Teachers and other school employees need better training in how to identify and stop sexual harassment. In her 2007 book Dude, You’re a Fag: Masculinity and Sexuality in High School, sociologist C. J. Pascoe found that teachers frequently witness the harassment yet fail to do anything about it, or they may minimize the seriousness of the incident.
It is also important that school employees become aware of how unconscious racial biases may influence their perceptions of such incidents. Research shows that black and Latinx students face more disciplinary action and are assumed to be more adult-like and less innocent, and thus in less need of protection. Researchers, including Monique Morris and Jody Miller, have documented how school personnel routinely label black girls as “loud,” or “unladylike” when they are perceived to fail to conform to white, middle-class expectations of femininity.
Such research demonstrates how racial and gender stereotypes of girls of color can inform some school personnel’s understanding of their harassment. It can even lead educators to punish these girls’ attempts to protect themselves or to assume they provoked their own sexual harassment.
The prevalence of sexual harassment in schools also suggests that sexuality education should be made more comprehensive in terms of when it is taught.

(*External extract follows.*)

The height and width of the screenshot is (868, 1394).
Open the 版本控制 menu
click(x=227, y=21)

Instead of treating it as a discrete topic limited to health class, it should be incorporated into other aspects of school.

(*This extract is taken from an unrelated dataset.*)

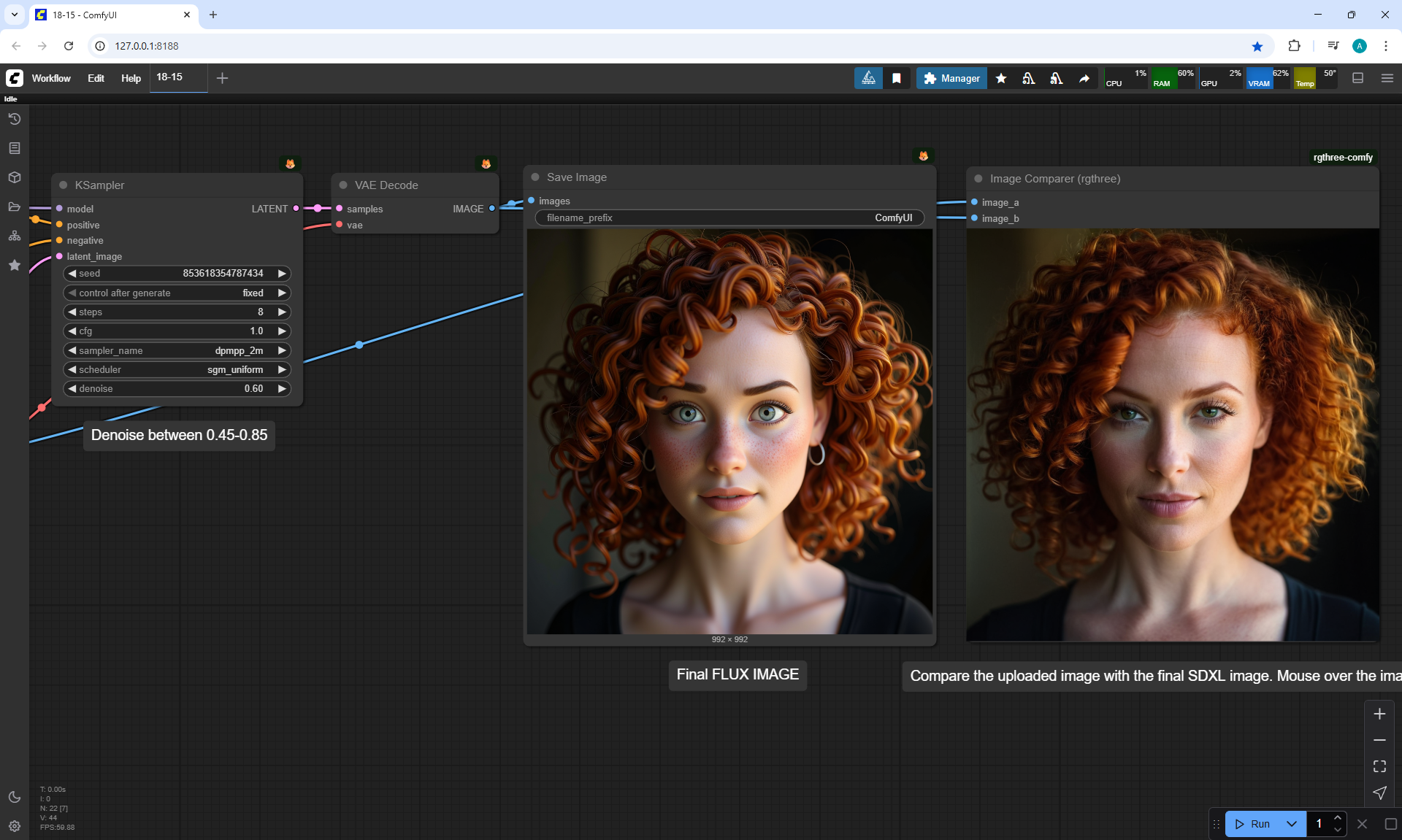Toggle dark theme moon icon
The height and width of the screenshot is (840, 1402).
pos(15,797)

In rethinking sexuality education to address the issue of sexual harassment, for instance, schools need to think about dress-code policies. By focusing almost exclusively on girls’ attire, school officials often reinforce the sexual double standard that permits boys more freedom than girls, thereby reinforcing gender inequality. Instead, schools should concentrate on training school personnel and students on identifying, preventing, and addressing sexual harassment.

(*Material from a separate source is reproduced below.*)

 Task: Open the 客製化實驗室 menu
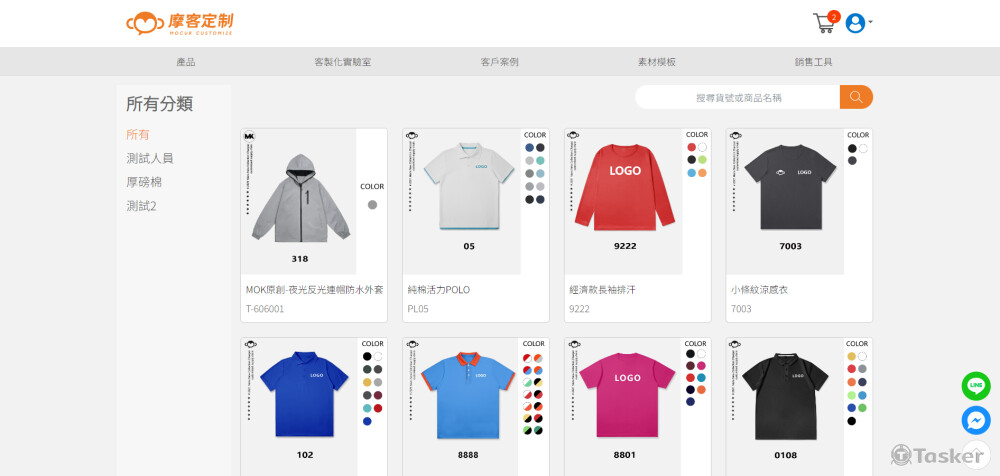click(x=342, y=62)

These lessons can also be incorporated into classroom discussion, where students could learn and dialogue about relevant topics in an age-appropriate manner. For instance, students can explore Title IX through history class assignments. Students’ familiarity with the federal law—which prohibits sex discrimination in educational activities and programs by institutions that receive federal funds—can empower them to demand gender equity in their schools, as well as in the larger society. Gender equity can also be examined in the social studies classroom, where teachers can facilitate student discussions of gender stereotypes in the media, for example. These types of classroom activities can also assist students in developing media-literacy skills, such as understanding how our engagement with media relates to social interactions.
Young people are already facing sexual harassment in their lives, including their schools. Why not help them take it on now in a more structured context? It’s time to start these conversations earlier, help youths recognize harassment, call it out, and demand that something be done about it. Maybe this can help us move in a more concerted effort to stop making sexual harassment and gender inequality a “normal” aspect of our culture. It’s gone on too long. It’s about time we figure it out.
Lorena Garcia is an associate professor of sociology and Latin American and Latino studies at the University of Illinois at Chicago. She is a sociologist who studies the intersections of gender, sexuality, and race and the author of Respect Yourself, Protect Yourself: Latina Girls and Sexual Identity (New York University Press, 2012).